Written problem:
Convert the data between the lines containing "The image size is (1369, 841)." and "Action: tap(63, 213)", inclusive, into a JSON list of strings with one string per line. Skip blank lines and leave the pictures out.

Information provided:
— BEGIN —

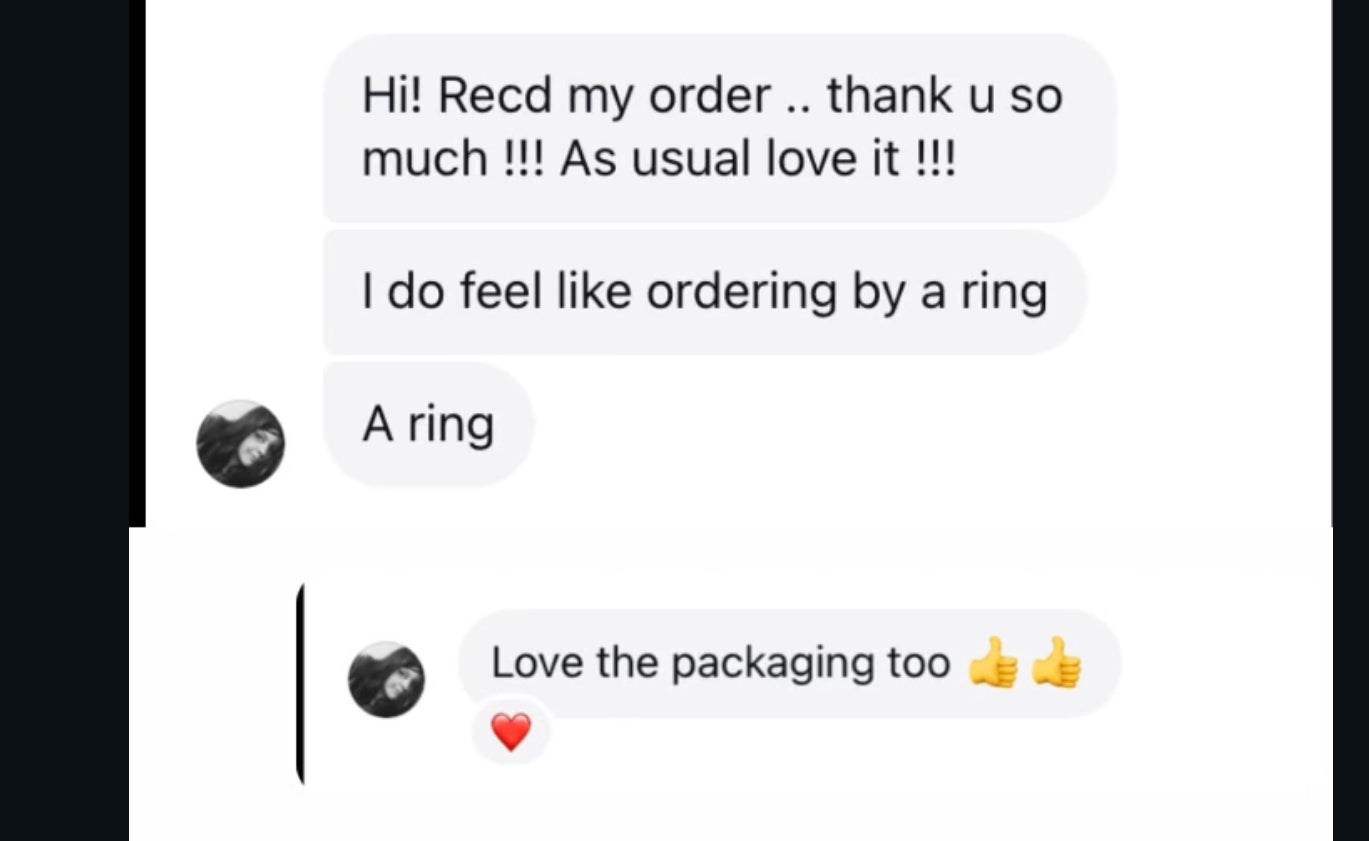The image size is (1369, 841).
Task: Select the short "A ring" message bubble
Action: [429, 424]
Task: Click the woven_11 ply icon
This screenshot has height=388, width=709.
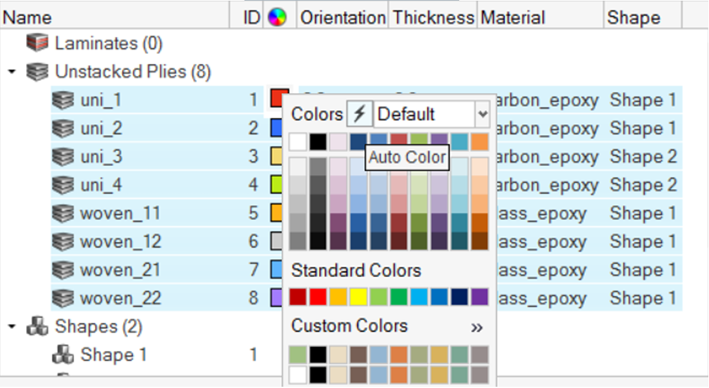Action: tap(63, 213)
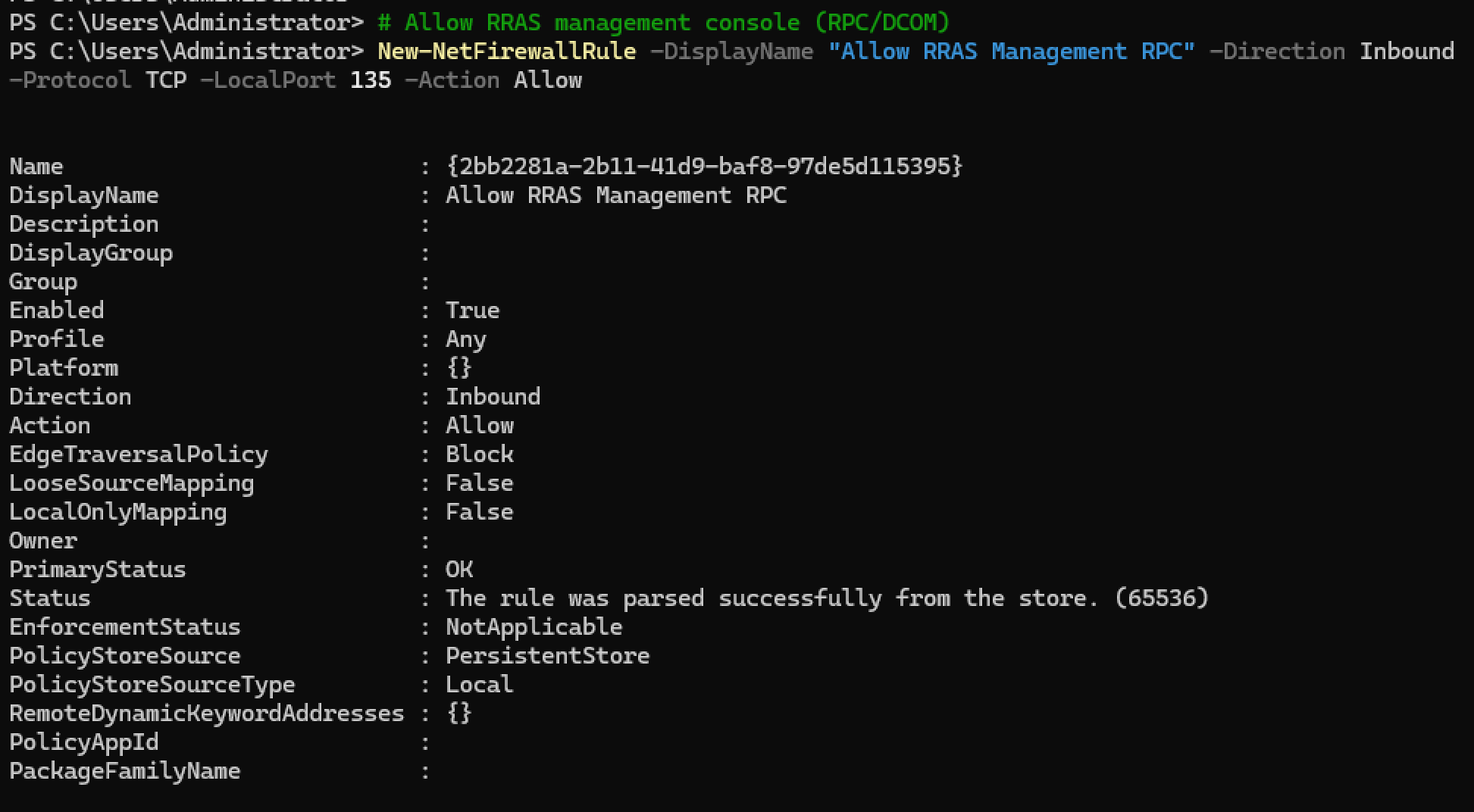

— END —
— BEGIN —

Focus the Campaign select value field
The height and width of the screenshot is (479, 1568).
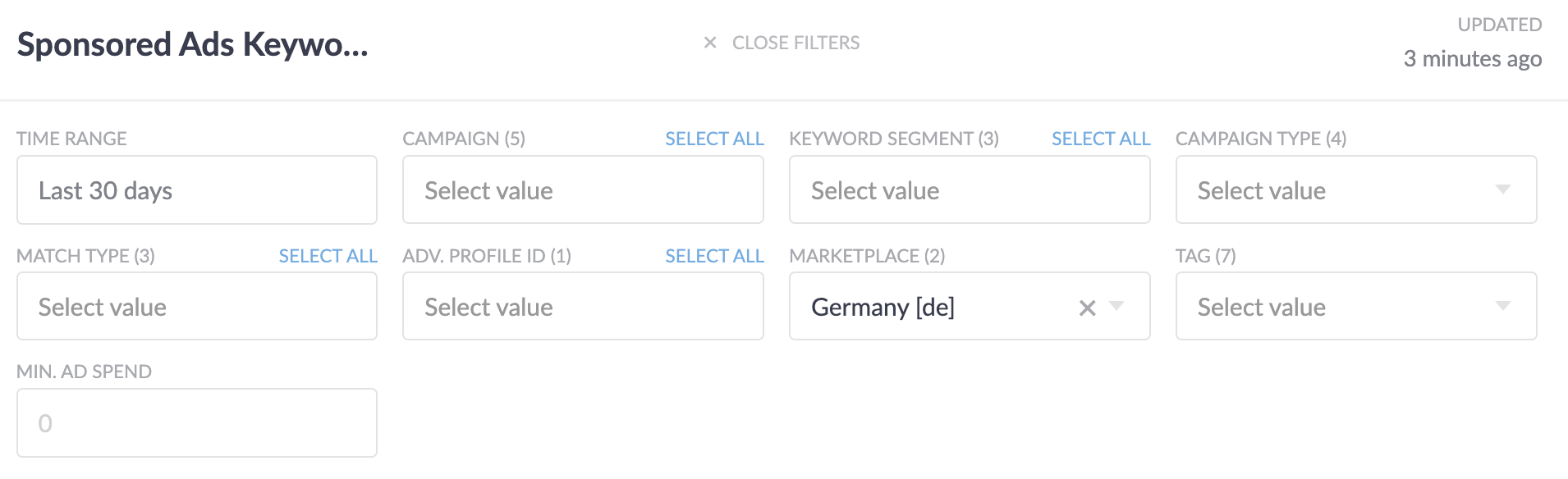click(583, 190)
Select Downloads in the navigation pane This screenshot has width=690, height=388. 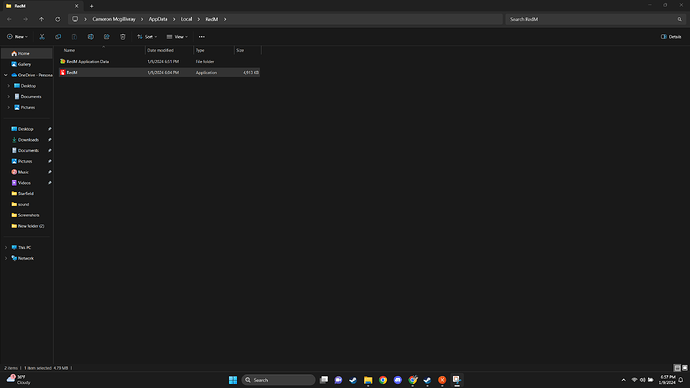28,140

— END —

Exercise result:
[
  "The image size is (1369, 841).",
  "Task: Select the short \"A ring\" message bubble",
  "Action: [429, 424]",
  "Task: Click the woven_11 ply icon",
  "This screenshot has height=388, width=709.",
  "Action: tap(63, 213)"
]